However, with the development of the business, the existing categories can no longer support the needs of the existing business. For example, in the original category system, the description of hot dishes was not detailed enough, for example, there was no way to distinguish hot dishes. To this end, we cooperated with the food delivery supply planning Department to expand the category system to more than 300 subdivided targets, which are divided into more detailed and comprehensive coverage. Some examples are shown in Figure 3 (right).
Class subdivision requires a more accurate model. In category recognition, the available data include dish name, store sidebar classification name, merchant name, etc. Considering that most of the available information is text information, and the text input by merchants is not standardized, and dishes have various names, in order to improve the model accuracy, we upgraded the original CNN+CRF classification model and adopted BERT pre-training + Fine-tuning model with larger model capacity. The model structure is shown in Figure 4 (right) below.
3.2 Classic food labels under different categories, tastes, ingredients, meat and vegetable dishes and practices
In the construction of the theme attribute, we first consider the sales and supply of goods comprehensively in the dimension of the basic attribute tag, and select the best dishes. For example, the classic food under the category. However, in the process of construction, we found that the recognition result of classic cuisine of cuisine tends to be “home dishes” under cuisine if the recognition is carried out according to sales volume and supply. Therefore, classic cuisine is identified separately.
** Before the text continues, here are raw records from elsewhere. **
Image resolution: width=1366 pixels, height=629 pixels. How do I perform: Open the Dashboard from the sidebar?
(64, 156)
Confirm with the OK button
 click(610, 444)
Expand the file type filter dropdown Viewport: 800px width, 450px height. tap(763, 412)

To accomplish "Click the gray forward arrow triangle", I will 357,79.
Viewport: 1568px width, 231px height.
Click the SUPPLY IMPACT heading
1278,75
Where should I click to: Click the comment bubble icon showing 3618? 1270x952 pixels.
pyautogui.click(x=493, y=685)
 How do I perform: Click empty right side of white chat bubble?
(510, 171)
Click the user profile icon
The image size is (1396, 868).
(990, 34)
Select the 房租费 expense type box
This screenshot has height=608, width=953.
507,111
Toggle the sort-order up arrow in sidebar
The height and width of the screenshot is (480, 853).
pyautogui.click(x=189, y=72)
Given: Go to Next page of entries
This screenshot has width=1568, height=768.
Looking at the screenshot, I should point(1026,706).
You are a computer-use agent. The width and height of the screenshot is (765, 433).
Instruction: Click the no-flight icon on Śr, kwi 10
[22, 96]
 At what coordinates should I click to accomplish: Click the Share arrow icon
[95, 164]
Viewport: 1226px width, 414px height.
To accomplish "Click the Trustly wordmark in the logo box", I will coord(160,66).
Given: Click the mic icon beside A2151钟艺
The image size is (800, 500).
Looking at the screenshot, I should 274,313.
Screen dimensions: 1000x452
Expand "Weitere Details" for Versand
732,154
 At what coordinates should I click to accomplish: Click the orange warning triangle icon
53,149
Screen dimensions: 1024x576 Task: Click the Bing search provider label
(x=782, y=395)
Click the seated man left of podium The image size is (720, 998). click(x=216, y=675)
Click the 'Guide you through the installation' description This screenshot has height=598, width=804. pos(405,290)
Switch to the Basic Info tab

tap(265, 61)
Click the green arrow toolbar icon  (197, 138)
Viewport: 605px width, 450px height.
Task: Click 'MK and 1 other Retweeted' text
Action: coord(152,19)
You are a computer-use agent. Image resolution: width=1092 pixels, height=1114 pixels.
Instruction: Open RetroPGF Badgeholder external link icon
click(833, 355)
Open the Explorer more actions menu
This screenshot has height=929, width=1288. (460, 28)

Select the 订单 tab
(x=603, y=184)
Category classic food refers to the category of food commodities with high sales volume and abundant supply, such as classic food of staple food and classic food of snack. Flavors, ingredients, labels for classic recipes, etc., are similarly defined.
In the process of construction, we found that if we identify directly in the dimension of goods, because the update frequency of goods is relatively high, it is not friendly to the newly entered gourmet goods with temporary no sales or low sales, the sales level needs to consider the impact of online time. Therefore, we use standard dishes to identify categories and classic flavors, and generalize to specific food products through standard dishes.
Among them, “standard dishes” borrows the concept of “standard products” from other e-commerce businesses. Although the production of most dishes is not a standardized process, we only focus on the main common parts and ignore the minor differences. For example, “tomato eggs” and “tomato scrambled eggs” are all in the same category. As a result, the “standard dishes” we aggregate now reach the order of hundreds of thousands, and can cover most of the food products.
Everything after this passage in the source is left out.